Recently I have been writing about the need for a more existential approach to Transition and to building personal and collective resilience to cope with the coming economic, energy and ecological crises, and perhaps even the collapse of our teetering and unsustainable civilization. The idea of that approach was to start with ourselves: To ask ourselves “What does it mean to live a good life?”, rather than “How should I prepare for the transition to a post-cheap-oil, post-stable-climate, post-industrial-economy world?”

From the answer to that existential question, comes an assessment of how we must change, what fundamentally different things we must do, and what we must do fundamentally differently from how we d it today. Incrementalism is no longer sufficient. Though we must conserve, recycle, reduce, reuse, and produce and spend less “stuff”, this alone is not going to be enough, even if we all were to do it. The issue of “how we must change” is a question both for us as individuals and for those with whom we live in community, because the overwhelming consensus is that in order to live sustainably we must relocalize our society, and that means doing things in community, not as part of a fragile, costly, opportunistic and predatory “globalization” economy and society.
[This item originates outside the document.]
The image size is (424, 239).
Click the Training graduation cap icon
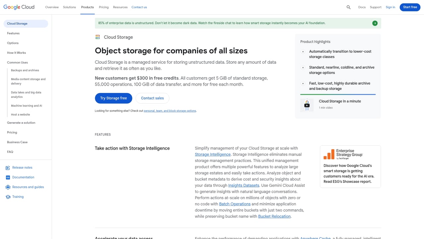(7, 197)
It seems to me that the first step in assessing “how we must change” (and hence perhaps the logical and essential first step in any Transition Initiative) , is to take stock of the abilities we have now, and the abilities we will need to live post-transition, resiliently and sustainably, in a relocalized world.

So I pulled together several lists of abilities that I have written about or worked on over the past few years:

  • The “survival skills” list that I have mindmapped several times and suggested as a framework for “unschooling”
  • The list of essential abilities that we brainstormed in a recent Bowen in Transition meeting
  • The list of twelve core competencies and capacities I propose in my book about making a living for yourself, Finding the Sweet Spot
  • The list of abilities I suggested in a recent article were essential to being a good facilitator or a good mentor
  • The list of qualities needed for good presentations from Heather Gold (edit: this line added Dec. 24; it was an oversight to have omitted it)
  • The list of “patterns” that a group of us have been working on for a “pattern language of group process” (including essential abilities for good conversation and collaboration); I’ll be writing more about this project in the near future

What I came up with was a list of 65 abilities (diagrammed above) that tended to fall into five main types:

  • Knowledge: Acquired information that is essential context for understanding how the world works and how we might do things better.
  • Innate Capacities: Inherent abilities, aptitudes we’re born with (evolution has selected these qualities for survival for all species, not just humans, and you can see all these capacities simply by watching the birds, or wild creatures at work or play. Many of these innate capacities are drummed out of us by the education system or other social indoctrination and can be lost. And they must be practised to be retained.
  • Acquired Capacities: These are also abilities that come to us naturally, but they generally emerge from practice and with maturity as we become adults
  • Skills: Learned abilities that come from applying our knowledge and capacities in practicable ways. None is inherent; all are learnable.
  • Behaviour Patterns: These are complex abilities that involve the sophisticated application of a mix of knowledge, skills and capacities. Many of these are rare and hard-won and all must be practised. It’s been my experience that in hierarchical organizations and social structures these behaviour patterns are almost non-existent. They emerge generally from groups of people finding the most effective way to work together as peers. This is where the real “ability gap” lies, I believe, if we are to be effective in our Transition Initiatives, in becoming more resilient personally and collectively, and in building a new and better society after civilization’s collapse.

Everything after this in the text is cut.